Li, a freshman at the University of Michigan who grew up in Brooklyn, says she leapt at the chance to submit a design titled “Love and Pride” because it represented an opportunity to merge art and design with social justice.
“I’ve learned how important it is for a youth to be able to advocate for many issues,” Li says. “Even someone who is young can have a powerful voice. There are definitely a lot of issues occurring in the world and the need for a lot of voices.”
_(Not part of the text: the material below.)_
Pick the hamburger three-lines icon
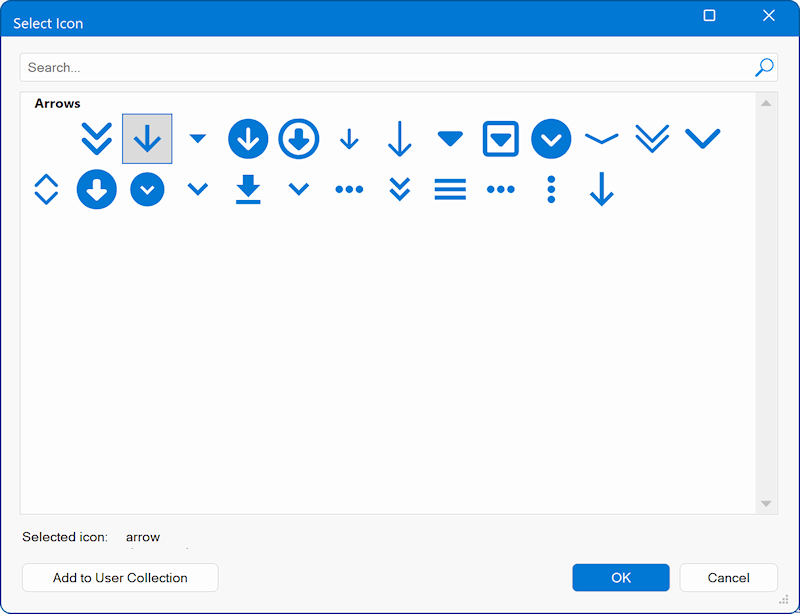(x=450, y=189)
Her winning T-shirt reads: Lucky to be me. To live freely. To be seen. To have my voice heard. To advocate. To find beauty from within. To embrace my individuality. To let diversity rise above all. To find community. To write my own story. To take charge, To redefine stereotypes. To be loved. To love. Lucky x Love.
“Whoever wears the shirt, whether they identify as LGBT or as an ally, is wearing it for a lot of people in the world who don’t have the opportunity to raise their voice,” Li says. “The shirt has advocacy behind it and the words have powerful meaning behind them.”
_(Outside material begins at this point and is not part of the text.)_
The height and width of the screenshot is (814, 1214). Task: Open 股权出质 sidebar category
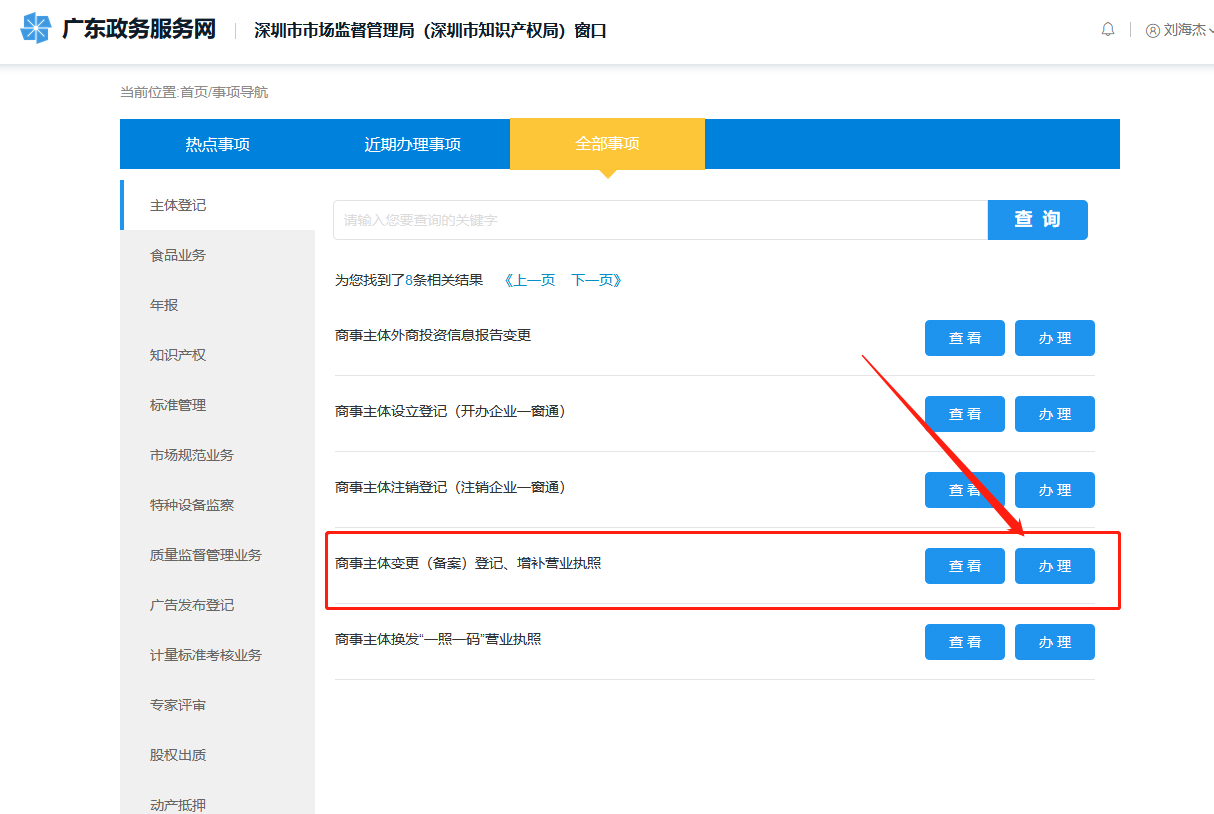[178, 755]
Karch Hurlburt, a California high school student, submitted a winning entry titled “The Lucky Ones” featuring two men sharing a tender kiss. One of the men’s fingers are crossed to form the “x” in the “Lucky x Love” slogan.
“Since it was about pride and the queer community, I wanted to do something that was unabashedly queer,” says Hurlburt, who begins art school on the East Coast in the fall. “This is about being proud, about being lucky; this is about love.”
Hurlburt came out as gay at the age of 14 and has always felt that his sexual orientation is something to be proud of.
“I’ve always been really inspired by same-sex relationships,” he says. “It’s important to me now to put that into the world. Diversity is a big part of what I’m trying to represent in my stuff in terms of sex and gender. People of color are also just as underrepresented in the art world as queer people. Every piece of art I make is about breaking down barriers.”
The third winning design was created by 37-year-old LGBT ally Michael Perkins, a nursing student at University of St. Francis in Joliet, Illinois.
“I love making T-shirts for fun for my friends and myself all the time, but I had no clue I was going to win,” Perkins says.
He titled his design “Love for All” because he is in full support of LGBT equality.
“I have a beautiful wife, and we have two daughters. I hope that by the time our kids get older, people will have stopped yelling at each other and stopped going after each other,” Perkins says. “Why does it matter to anyone who anyone else loves? Treat people the way you want to be treated. That is all everyone’s got to do.”
The entries were judged by a panel of creators, influencers, and leaders in the LGBTQ community: model and comedian Arisce Wanzer, photographer Luke Austin, stylist and designer Roman Sipe, diversity and inclusion specialist Herald Alvarez, archives specialist Cooper T. Moll, and the Center’s Strategic Partnership Manager Melantha Hodge.